- [INSTRUCTIONS FOR THE TASK] Copy the lines below word for word, without changing anything.
■ ■ ■
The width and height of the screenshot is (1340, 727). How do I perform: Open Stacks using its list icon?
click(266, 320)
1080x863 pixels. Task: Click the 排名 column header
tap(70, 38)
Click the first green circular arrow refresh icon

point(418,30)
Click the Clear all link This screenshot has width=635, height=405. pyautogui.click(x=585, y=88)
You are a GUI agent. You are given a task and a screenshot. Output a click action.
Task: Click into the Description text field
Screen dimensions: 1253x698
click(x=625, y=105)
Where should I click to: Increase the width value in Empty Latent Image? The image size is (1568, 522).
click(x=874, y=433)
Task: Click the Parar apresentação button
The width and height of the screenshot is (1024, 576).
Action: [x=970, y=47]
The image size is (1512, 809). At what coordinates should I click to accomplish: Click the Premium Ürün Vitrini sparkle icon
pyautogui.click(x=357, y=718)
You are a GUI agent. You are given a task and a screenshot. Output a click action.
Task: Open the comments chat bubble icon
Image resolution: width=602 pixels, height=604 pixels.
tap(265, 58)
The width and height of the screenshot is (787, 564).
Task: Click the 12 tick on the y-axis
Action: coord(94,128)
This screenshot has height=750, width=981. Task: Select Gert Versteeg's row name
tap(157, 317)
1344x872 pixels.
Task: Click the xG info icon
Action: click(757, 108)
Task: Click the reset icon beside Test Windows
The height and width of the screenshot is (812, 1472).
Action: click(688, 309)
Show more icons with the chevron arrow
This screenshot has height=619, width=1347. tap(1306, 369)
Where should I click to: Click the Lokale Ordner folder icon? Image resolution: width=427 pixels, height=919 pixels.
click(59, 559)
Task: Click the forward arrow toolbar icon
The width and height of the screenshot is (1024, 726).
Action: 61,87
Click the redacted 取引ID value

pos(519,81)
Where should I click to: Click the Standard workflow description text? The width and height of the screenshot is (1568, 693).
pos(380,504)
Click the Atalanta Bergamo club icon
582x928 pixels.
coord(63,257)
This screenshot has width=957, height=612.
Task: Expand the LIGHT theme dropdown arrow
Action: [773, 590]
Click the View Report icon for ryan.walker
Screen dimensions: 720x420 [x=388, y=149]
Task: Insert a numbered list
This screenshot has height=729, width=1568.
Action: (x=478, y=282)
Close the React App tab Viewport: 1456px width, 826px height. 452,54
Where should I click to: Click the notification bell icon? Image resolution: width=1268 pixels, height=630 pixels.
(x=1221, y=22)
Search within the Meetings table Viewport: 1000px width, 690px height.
■ ■ ■
- [WRITTEN ANSWER]
The width and height of the screenshot is (1340, 727). How do I perform: Open Stacks using its list icon?
click(266, 320)
1080x863 pixels. Task: Click the 排名 column header
tap(70, 38)
Click the first green circular arrow refresh icon

point(418,30)
Click the Clear all link This screenshot has width=635, height=405. pyautogui.click(x=585, y=88)
You are a GUI agent. You are given a task and a screenshot. Output a click action.
Task: Click into the Description text field
Screen dimensions: 1253x698
click(x=625, y=105)
Where should I click to: Increase the width value in Empty Latent Image? The image size is (1568, 522).
click(x=874, y=433)
Task: Click the Parar apresentação button
The width and height of the screenshot is (1024, 576).
Action: [x=970, y=47]
The image size is (1512, 809). At what coordinates should I click to accomplish: Click the Premium Ürün Vitrini sparkle icon
pyautogui.click(x=357, y=718)
You are a GUI agent. You are given a task and a screenshot. Output a click action.
Task: Open the comments chat bubble icon
Image resolution: width=602 pixels, height=604 pixels.
tap(265, 58)
The width and height of the screenshot is (787, 564).
Task: Click the 12 tick on the y-axis
Action: coord(94,128)
This screenshot has height=750, width=981. Task: Select Gert Versteeg's row name
tap(157, 317)
1344x872 pixels.
Task: Click the xG info icon
Action: click(757, 108)
Task: Click the reset icon beside Test Windows
The height and width of the screenshot is (812, 1472).
Action: click(688, 309)
Show more icons with the chevron arrow
This screenshot has height=619, width=1347. tap(1306, 369)
Where should I click to: Click the Lokale Ordner folder icon? Image resolution: width=427 pixels, height=919 pixels.
click(59, 559)
Task: Click the forward arrow toolbar icon
The width and height of the screenshot is (1024, 726).
Action: 61,87
Click the redacted 取引ID value

pos(519,81)
Where should I click to: Click the Standard workflow description text? The width and height of the screenshot is (1568, 693).
pos(380,504)
Click the Atalanta Bergamo club icon
582x928 pixels.
coord(63,257)
This screenshot has width=957, height=612.
Task: Expand the LIGHT theme dropdown arrow
Action: [773, 590]
Click the View Report icon for ryan.walker
Screen dimensions: 720x420 [x=388, y=149]
Task: Insert a numbered list
This screenshot has height=729, width=1568.
Action: (x=478, y=282)
Close the React App tab Viewport: 1456px width, 826px height. 452,54
Where should I click to: Click the notification bell icon? Image resolution: width=1268 pixels, height=630 pixels.
(x=1221, y=22)
Search within the Meetings table Viewport: 1000px width, 690px height.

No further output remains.